Task description.
In the records below, tally the lines that contain the word "agent" and give only that number.

Given data.

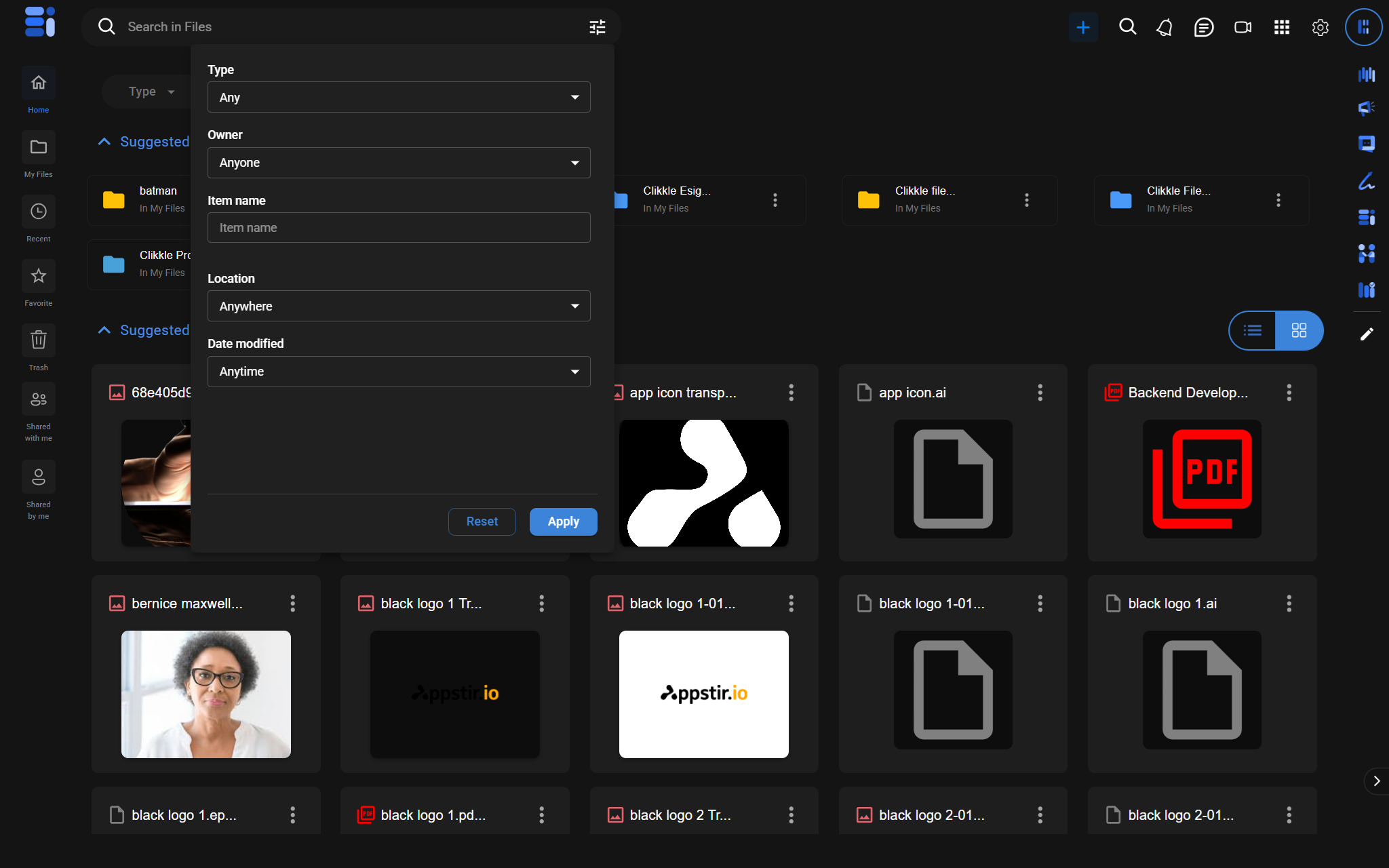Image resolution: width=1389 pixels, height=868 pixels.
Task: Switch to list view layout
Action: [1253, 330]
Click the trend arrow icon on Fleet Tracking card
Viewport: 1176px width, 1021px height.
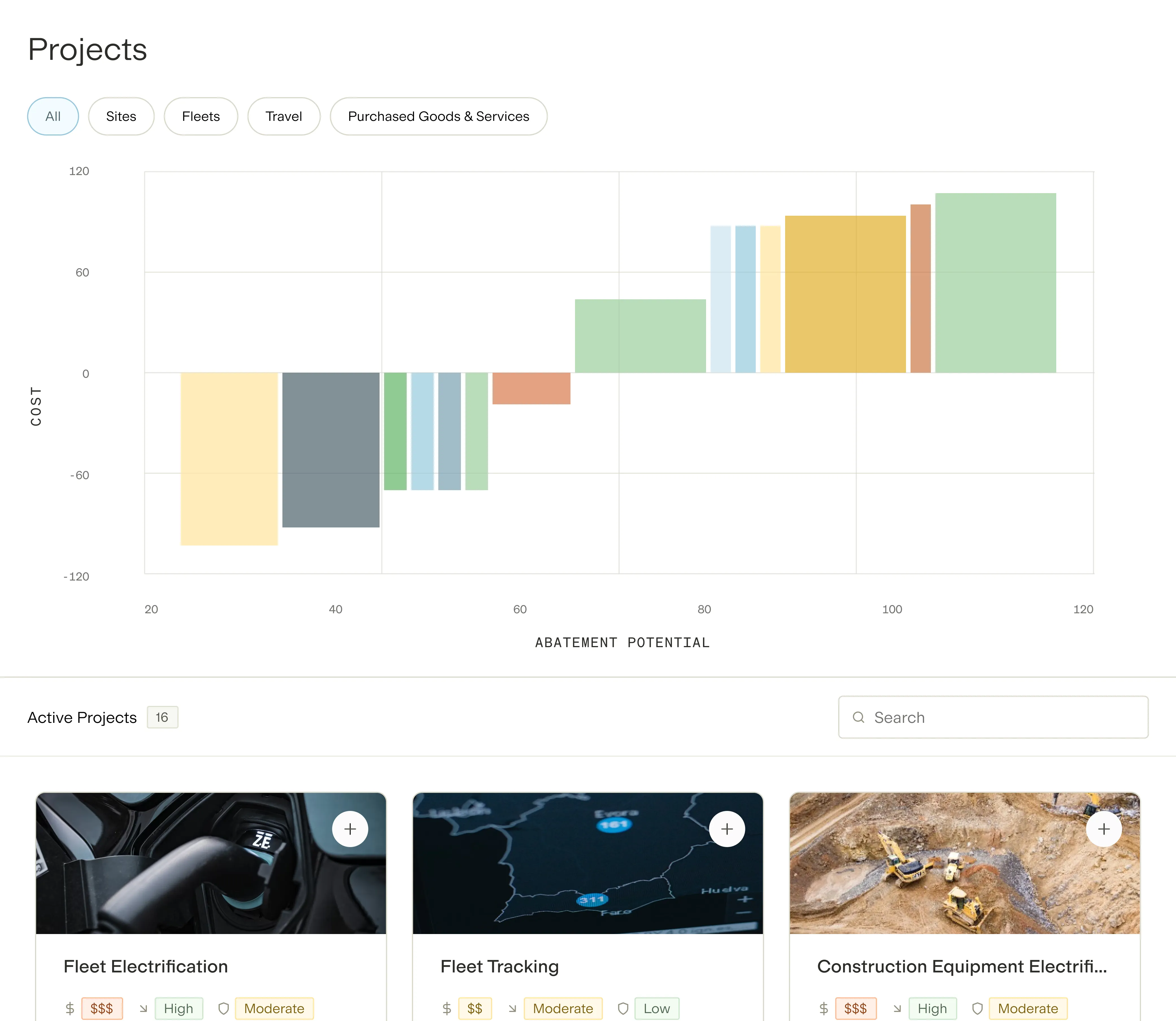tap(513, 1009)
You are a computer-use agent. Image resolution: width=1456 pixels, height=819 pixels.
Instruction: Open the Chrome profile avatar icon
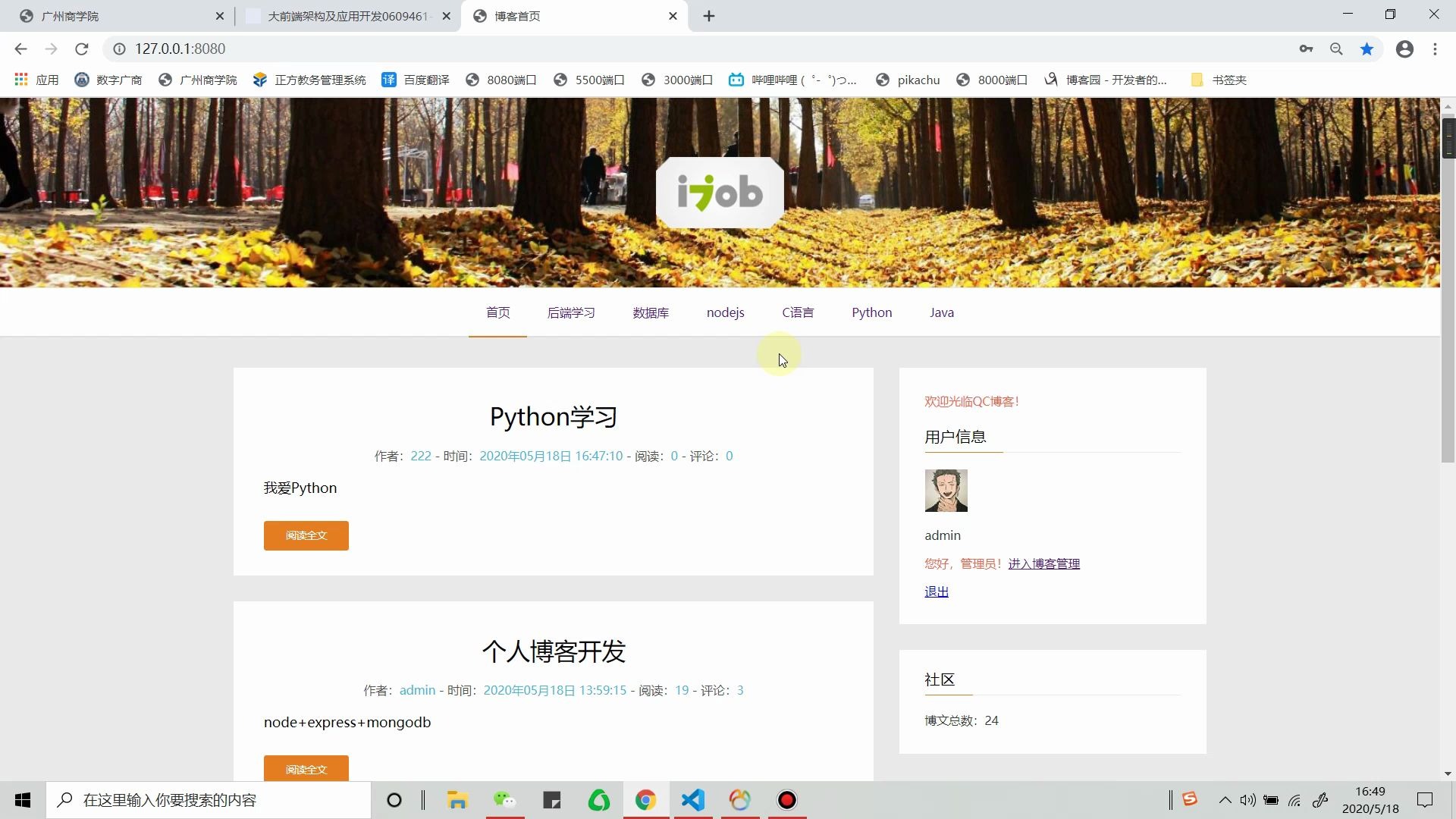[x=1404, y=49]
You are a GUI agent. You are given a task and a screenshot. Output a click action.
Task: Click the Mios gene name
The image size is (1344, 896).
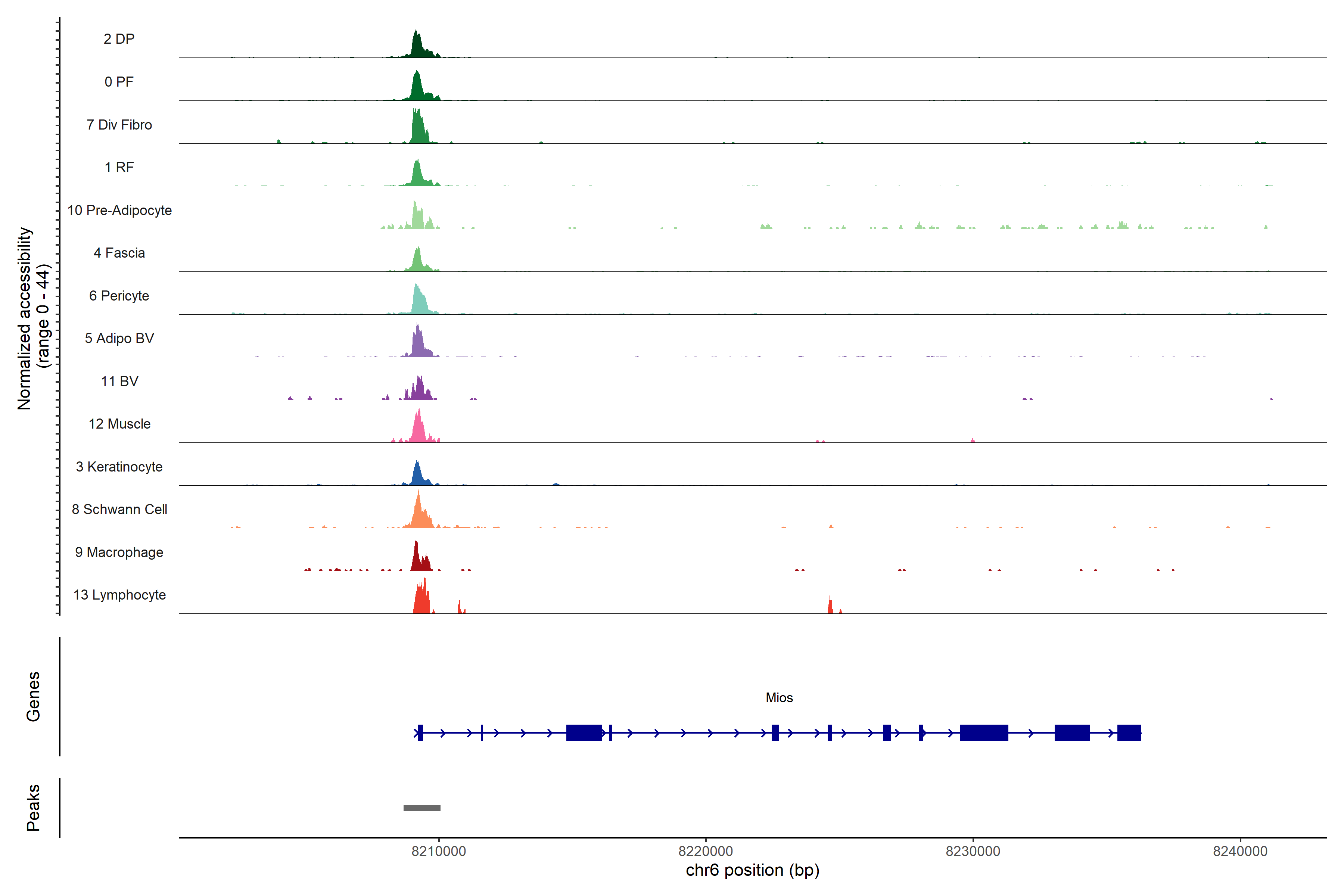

Written answer.
2